## Task to carry out:
Could you give every record again, exactly as it reads?

*****

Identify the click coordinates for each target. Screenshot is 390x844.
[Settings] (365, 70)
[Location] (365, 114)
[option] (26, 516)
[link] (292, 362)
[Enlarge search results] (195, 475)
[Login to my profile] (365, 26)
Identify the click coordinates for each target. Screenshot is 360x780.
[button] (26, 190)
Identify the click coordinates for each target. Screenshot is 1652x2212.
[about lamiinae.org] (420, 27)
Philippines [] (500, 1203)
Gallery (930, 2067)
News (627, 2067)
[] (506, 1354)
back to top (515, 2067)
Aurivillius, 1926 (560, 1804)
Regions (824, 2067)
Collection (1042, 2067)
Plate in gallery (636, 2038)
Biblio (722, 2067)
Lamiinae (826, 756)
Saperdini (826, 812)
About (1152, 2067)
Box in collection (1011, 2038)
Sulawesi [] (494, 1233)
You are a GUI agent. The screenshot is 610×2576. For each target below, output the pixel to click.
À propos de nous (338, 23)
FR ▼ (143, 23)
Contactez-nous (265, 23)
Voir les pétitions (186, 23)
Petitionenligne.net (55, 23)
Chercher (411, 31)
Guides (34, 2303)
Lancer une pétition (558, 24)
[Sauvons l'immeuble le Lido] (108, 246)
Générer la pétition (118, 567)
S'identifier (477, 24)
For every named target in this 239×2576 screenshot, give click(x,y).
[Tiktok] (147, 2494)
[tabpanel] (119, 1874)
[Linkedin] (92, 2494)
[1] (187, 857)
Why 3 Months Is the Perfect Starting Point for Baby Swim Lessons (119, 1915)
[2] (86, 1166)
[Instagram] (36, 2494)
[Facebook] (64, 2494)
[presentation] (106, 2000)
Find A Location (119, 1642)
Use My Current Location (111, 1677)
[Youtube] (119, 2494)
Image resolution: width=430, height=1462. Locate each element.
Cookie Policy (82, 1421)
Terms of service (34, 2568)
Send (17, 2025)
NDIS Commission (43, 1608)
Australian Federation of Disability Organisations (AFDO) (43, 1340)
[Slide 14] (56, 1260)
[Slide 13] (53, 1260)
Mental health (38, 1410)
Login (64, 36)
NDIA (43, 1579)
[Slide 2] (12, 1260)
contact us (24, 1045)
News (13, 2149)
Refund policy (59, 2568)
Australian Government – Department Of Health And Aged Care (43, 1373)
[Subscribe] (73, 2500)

*****

## Finished task:
Identify the click coordinates for each target. Screenshot is 390x844.
[Settings] (365, 70)
[Location] (365, 114)
[option] (26, 516)
[link] (292, 362)
[Enlarge search results] (195, 475)
[Login to my profile] (365, 26)
Identify the click coordinates for each target. Screenshot is 360x780.
[button] (26, 190)
Identify the click coordinates for each target. Screenshot is 1652x2212.
[about lamiinae.org] (420, 27)
Philippines [] (500, 1203)
Gallery (930, 2067)
News (627, 2067)
[] (506, 1354)
back to top (515, 2067)
Aurivillius, 1926 (560, 1804)
Regions (824, 2067)
Collection (1042, 2067)
Plate in gallery (636, 2038)
Biblio (722, 2067)
Lamiinae (826, 756)
Saperdini (826, 812)
About (1152, 2067)
Box in collection (1011, 2038)
Sulawesi [] (494, 1233)
You are a GUI agent. The screenshot is 610×2576. For each target below, output the pixel to click.
À propos de nous (338, 23)
FR ▼ (143, 23)
Contactez-nous (265, 23)
Voir les pétitions (186, 23)
Petitionenligne.net (55, 23)
Chercher (411, 31)
Guides (34, 2303)
Lancer une pétition (558, 24)
[Sauvons l'immeuble le Lido] (108, 246)
Générer la pétition (118, 567)
S'identifier (477, 24)
For every named target in this 239×2576 screenshot, give click(x,y).
[Tiktok] (147, 2494)
[tabpanel] (119, 1874)
[Linkedin] (92, 2494)
[1] (187, 857)
Why 3 Months Is the Perfect Starting Point for Baby Swim Lessons (119, 1915)
[2] (86, 1166)
[Instagram] (36, 2494)
[Facebook] (64, 2494)
[presentation] (106, 2000)
Find A Location (119, 1642)
Use My Current Location (111, 1677)
[Youtube] (119, 2494)
Image resolution: width=430, height=1462. Locate each element.
Cookie Policy (82, 1421)
Terms of service (34, 2568)
Send (17, 2025)
NDIS Commission (43, 1608)
Australian Federation of Disability Organisations (AFDO) (43, 1340)
[Slide 14] (56, 1260)
[Slide 13] (53, 1260)
Mental health (38, 1410)
Login (64, 36)
NDIA (43, 1579)
[Slide 2] (12, 1260)
contact us (24, 1045)
News (13, 2149)
Refund policy (59, 2568)
Australian Government – Department Of Health And Aged Care (43, 1373)
[Subscribe] (73, 2500)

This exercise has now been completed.